Responding on social media to last weekend’s two mass shootings in El Paso and Dayton, former President Barack Obama blamed guns, white supremacist websites, and President Trump’s rhetoric.
“Until all of us stand up and insist on holding public officials accountable for changing our gun laws, these tragedies will keep happening,” Obama tweeted. “[T]here are indications that the El Paso shooting follows a dangerous trend: troubled individuals who embrace racist ideologies and see themselves obligated to act violently to preserve white supremacy.”
He went on to compare the radicalization of these purported white supremacists by a “proliferation” of white nationalist websites to that of ISIS.
Obama then echoed the anti-Trump hysteria of the news media, the entertainment industry, and Democrat presidential candidates by calling on Americans to “soundly reject language coming out of the mouths of any of our leaders that feeds a climate of fear and hatred or normalizes racist sentiments.”

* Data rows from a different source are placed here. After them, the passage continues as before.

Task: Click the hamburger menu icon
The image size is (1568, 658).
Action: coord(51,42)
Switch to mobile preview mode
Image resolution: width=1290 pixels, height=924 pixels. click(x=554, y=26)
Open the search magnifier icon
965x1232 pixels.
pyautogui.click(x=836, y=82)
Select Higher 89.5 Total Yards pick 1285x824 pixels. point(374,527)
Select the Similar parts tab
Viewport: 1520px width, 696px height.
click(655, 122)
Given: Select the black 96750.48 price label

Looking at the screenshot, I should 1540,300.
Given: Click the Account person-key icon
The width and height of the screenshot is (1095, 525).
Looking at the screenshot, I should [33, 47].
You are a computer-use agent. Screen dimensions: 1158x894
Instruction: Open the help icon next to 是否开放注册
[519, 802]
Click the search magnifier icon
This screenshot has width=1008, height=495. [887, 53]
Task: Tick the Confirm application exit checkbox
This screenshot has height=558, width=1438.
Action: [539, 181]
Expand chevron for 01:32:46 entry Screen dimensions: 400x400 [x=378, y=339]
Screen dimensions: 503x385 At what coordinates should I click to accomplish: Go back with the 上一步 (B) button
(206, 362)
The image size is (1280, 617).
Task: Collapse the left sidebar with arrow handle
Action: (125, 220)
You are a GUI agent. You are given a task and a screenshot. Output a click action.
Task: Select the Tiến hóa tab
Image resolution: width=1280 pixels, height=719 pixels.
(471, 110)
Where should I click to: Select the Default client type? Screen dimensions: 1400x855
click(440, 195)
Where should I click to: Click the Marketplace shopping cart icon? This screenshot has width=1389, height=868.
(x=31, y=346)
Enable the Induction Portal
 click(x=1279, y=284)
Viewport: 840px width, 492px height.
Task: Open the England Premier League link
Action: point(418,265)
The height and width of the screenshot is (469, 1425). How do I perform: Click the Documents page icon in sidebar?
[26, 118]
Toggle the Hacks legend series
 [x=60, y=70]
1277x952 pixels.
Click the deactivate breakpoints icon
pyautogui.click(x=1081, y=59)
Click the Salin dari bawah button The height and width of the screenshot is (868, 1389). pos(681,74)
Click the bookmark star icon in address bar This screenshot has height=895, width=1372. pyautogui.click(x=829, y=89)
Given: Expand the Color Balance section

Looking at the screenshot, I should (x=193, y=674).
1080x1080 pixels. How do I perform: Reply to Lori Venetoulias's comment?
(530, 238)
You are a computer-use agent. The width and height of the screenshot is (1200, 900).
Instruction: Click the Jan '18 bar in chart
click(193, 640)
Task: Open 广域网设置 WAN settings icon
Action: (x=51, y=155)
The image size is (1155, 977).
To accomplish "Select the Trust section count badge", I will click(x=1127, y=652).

He also criticized rhetoric that demonized “those who don’t look like us” (i.e. nonwhites; Trump has never used this phrase, nor even implied it) or suggests that immigrants are “sub-human” (Trump called the savages of MS-13 “animals,” and the Left uses it to perpetuate the lie that he meant all immigrants). Obama even went so far as to compare such rhetoric to the kind that incited the Holocaust, the Rwandan genocide, and the ethnic cleansing in the Balkans.
Trump did not divide this country. The radical Left had been dividing us even before Obama was elected — a division he didn’t heal, but exacerbated. Trump’s election only exposed just how deep the division is.